#### [AIM OF THE EXERCISE]
The required output is the exact run of lines below that opens at the line with "Collapse the LSICalibration project tree" and closes at the line with "Click the 地址 row label".

#### [MATERIAL PROVIDED]
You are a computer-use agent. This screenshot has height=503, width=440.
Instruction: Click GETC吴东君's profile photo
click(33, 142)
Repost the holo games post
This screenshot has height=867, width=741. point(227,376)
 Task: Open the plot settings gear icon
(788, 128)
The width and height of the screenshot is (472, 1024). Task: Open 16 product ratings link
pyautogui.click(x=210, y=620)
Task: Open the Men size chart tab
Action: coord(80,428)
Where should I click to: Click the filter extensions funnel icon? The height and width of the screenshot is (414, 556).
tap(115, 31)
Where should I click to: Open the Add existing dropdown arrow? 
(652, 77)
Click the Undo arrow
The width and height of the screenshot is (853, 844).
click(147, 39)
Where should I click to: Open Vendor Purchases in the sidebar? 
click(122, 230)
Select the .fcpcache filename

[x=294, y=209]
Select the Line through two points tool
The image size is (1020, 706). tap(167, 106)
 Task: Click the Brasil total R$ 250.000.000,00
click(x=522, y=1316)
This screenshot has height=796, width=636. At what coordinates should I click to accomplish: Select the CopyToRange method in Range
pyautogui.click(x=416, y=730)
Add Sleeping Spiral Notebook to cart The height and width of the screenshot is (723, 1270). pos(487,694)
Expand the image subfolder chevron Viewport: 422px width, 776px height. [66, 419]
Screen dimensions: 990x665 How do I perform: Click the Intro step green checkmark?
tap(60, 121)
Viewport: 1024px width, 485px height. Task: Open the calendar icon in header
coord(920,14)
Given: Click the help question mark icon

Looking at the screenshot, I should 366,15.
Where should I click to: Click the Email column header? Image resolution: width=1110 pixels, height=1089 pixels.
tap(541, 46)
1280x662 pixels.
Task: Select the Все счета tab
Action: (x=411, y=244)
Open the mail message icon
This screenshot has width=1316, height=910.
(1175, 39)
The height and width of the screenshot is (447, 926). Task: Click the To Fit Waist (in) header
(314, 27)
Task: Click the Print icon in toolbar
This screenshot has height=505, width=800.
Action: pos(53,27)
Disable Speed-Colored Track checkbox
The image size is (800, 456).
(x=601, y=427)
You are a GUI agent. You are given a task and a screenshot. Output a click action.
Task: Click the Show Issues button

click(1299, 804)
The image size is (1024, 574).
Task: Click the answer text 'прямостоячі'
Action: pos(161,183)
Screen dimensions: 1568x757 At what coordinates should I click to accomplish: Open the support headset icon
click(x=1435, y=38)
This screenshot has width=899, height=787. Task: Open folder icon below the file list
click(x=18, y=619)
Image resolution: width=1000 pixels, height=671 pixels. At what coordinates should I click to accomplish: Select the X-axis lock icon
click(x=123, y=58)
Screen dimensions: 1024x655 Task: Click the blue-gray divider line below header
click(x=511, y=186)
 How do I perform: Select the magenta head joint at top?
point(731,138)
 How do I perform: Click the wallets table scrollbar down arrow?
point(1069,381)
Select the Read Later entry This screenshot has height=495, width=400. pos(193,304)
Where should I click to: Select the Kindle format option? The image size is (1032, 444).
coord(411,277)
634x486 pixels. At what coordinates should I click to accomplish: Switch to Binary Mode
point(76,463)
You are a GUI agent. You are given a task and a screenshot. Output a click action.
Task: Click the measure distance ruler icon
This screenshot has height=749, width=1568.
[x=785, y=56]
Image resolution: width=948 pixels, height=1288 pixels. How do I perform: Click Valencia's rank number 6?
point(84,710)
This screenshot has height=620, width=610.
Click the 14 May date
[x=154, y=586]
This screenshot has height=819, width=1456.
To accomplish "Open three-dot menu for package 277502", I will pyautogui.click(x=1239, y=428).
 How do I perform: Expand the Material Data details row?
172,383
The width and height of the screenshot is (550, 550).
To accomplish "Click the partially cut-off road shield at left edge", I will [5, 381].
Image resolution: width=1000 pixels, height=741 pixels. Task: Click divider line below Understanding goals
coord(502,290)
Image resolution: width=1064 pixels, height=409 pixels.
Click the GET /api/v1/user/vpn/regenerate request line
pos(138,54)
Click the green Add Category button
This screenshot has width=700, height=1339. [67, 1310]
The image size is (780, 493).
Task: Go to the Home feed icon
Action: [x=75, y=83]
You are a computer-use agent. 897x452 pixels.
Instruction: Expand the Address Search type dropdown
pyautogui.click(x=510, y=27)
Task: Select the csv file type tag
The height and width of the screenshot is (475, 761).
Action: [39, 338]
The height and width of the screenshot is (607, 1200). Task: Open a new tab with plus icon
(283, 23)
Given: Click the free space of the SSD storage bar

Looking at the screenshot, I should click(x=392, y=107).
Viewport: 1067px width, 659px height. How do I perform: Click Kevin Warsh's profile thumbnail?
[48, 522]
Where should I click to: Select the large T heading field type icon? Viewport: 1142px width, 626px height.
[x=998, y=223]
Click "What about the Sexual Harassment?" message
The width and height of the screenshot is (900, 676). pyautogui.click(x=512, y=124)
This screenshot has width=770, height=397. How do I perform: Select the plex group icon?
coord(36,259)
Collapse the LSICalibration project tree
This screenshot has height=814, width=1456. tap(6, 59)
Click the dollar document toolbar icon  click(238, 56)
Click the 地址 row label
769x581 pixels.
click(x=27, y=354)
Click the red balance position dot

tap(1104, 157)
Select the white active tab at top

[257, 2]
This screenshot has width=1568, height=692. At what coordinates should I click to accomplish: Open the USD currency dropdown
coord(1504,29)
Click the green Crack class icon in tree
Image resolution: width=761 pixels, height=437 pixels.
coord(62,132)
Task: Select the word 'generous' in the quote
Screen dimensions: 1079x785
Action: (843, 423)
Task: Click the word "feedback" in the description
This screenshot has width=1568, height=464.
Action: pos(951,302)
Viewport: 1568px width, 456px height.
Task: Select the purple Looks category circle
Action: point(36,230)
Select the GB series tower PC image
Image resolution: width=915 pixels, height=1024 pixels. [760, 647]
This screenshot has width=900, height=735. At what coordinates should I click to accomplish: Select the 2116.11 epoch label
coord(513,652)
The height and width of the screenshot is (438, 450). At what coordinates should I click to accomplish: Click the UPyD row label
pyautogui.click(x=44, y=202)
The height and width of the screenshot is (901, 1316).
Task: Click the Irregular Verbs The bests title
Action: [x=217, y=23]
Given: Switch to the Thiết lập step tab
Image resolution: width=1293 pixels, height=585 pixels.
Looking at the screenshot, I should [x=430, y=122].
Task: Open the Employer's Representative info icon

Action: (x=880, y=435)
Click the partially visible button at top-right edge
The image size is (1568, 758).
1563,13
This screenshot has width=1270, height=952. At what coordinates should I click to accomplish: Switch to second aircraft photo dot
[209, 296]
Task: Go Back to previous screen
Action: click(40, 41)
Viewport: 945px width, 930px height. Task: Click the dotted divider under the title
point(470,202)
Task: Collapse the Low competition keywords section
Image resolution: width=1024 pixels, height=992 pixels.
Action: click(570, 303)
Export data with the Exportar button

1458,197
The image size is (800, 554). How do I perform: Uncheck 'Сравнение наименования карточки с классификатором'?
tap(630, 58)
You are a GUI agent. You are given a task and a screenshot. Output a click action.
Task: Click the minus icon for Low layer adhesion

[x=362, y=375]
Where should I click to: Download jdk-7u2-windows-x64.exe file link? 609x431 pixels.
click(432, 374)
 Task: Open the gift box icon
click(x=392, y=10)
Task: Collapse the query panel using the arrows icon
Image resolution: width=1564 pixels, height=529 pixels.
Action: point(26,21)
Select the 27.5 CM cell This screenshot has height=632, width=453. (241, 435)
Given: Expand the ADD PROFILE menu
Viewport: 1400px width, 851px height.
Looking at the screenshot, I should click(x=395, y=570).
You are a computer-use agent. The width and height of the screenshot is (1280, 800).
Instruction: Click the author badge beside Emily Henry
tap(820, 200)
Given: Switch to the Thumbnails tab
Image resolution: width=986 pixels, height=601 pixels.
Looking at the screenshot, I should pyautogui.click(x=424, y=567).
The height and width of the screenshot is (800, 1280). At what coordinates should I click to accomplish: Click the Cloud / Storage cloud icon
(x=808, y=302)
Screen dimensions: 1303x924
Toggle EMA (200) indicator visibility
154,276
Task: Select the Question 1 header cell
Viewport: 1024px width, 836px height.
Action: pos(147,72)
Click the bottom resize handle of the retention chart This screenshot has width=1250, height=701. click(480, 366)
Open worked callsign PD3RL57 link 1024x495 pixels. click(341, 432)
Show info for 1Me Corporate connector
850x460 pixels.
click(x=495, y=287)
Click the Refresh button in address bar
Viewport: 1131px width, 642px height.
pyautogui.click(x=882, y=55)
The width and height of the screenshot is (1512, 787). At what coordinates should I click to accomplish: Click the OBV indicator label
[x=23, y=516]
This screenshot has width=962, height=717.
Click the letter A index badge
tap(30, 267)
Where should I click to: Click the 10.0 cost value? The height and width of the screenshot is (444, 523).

#### [TASK RESPONSE]
Collapse the LSICalibration project tree
This screenshot has height=814, width=1456. tap(6, 59)
Click the dollar document toolbar icon  click(238, 56)
Click the 地址 row label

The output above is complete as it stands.